Top of RECORDS SUPPLIED

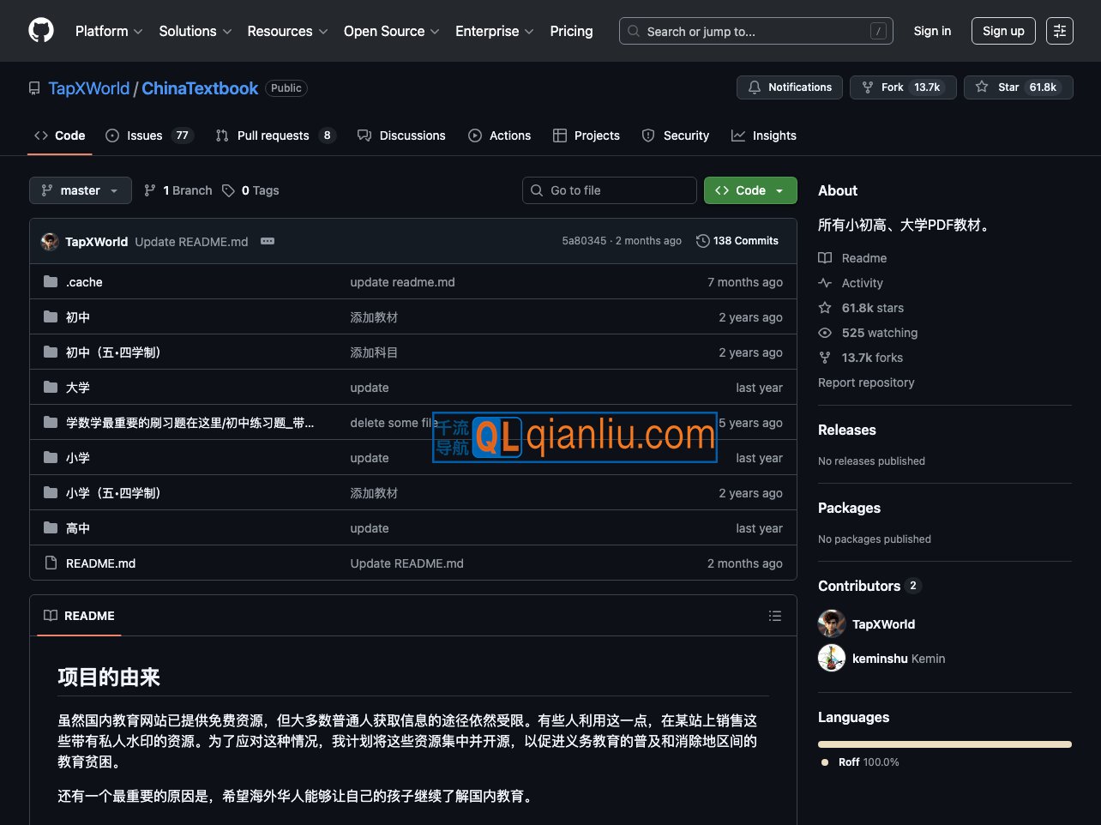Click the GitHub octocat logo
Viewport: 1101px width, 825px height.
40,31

Bottom of RECORDS SUPPLIED
Top of RECORDS SUPPLIED

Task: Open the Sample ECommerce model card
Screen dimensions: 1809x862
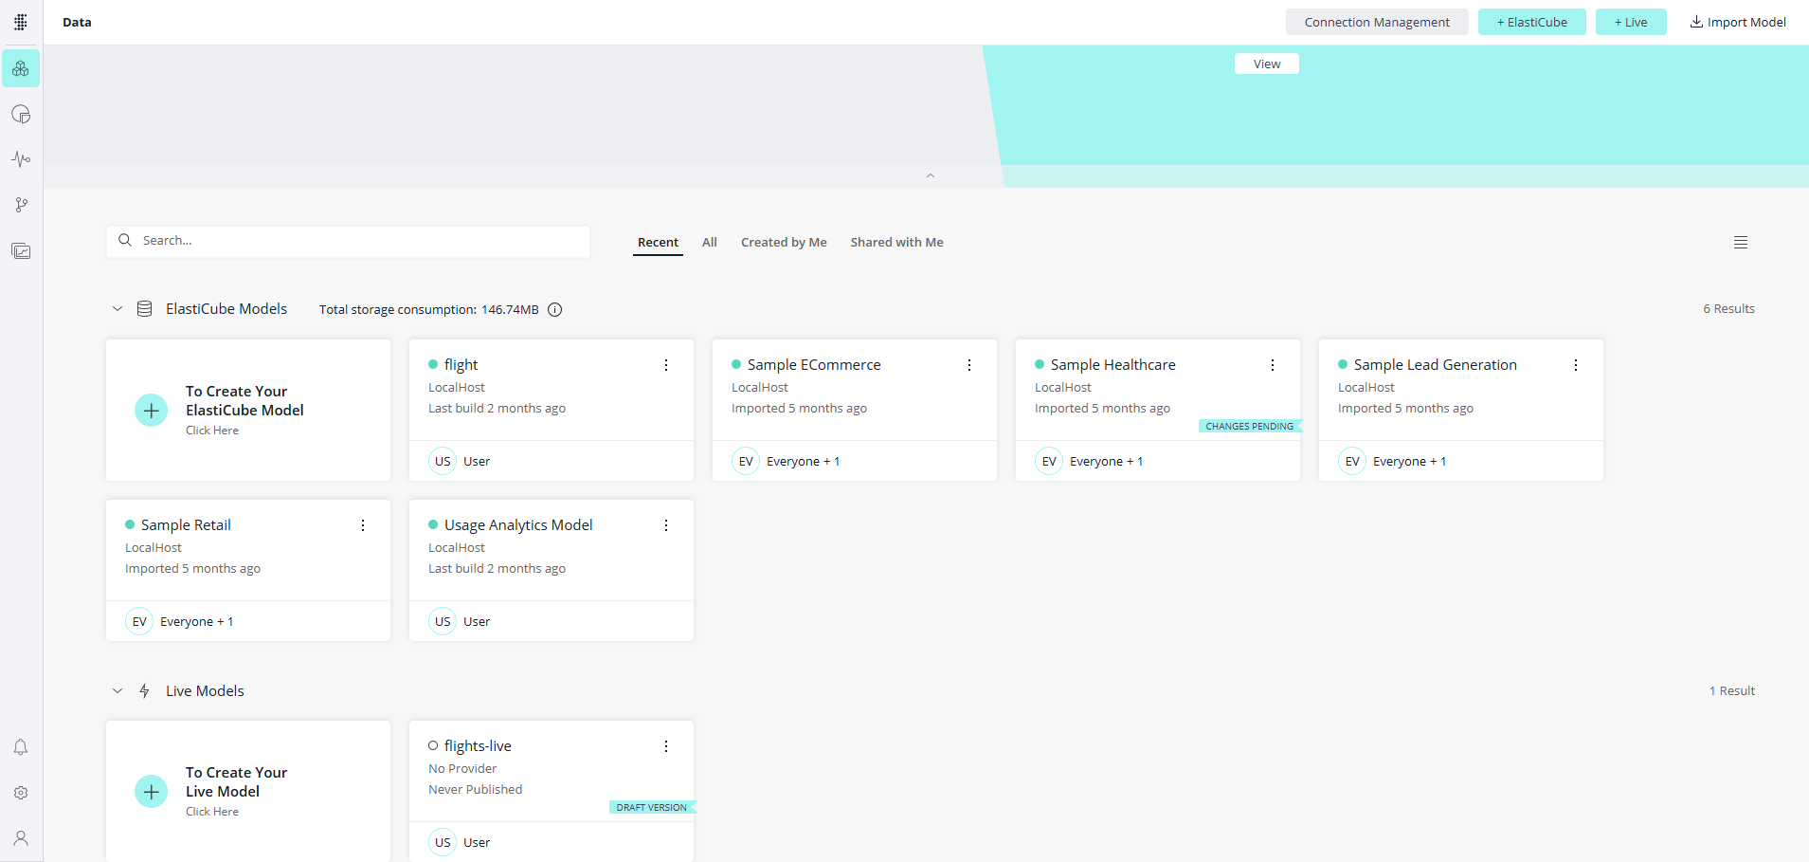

Bottom of RECORDS SUPPLIED

__TASK DESCRIPTION__.
As the answer, set down only the lines from the data above between the one holding "Task: Open the Sample ECommerce model card" and the one holding "Screen dimensions: 1809x862", inclusive, exactly as they read.

__RESPONSE FOR THIS EXERCISE__.
Task: Open the Sample ECommerce model card
Screen dimensions: 1809x862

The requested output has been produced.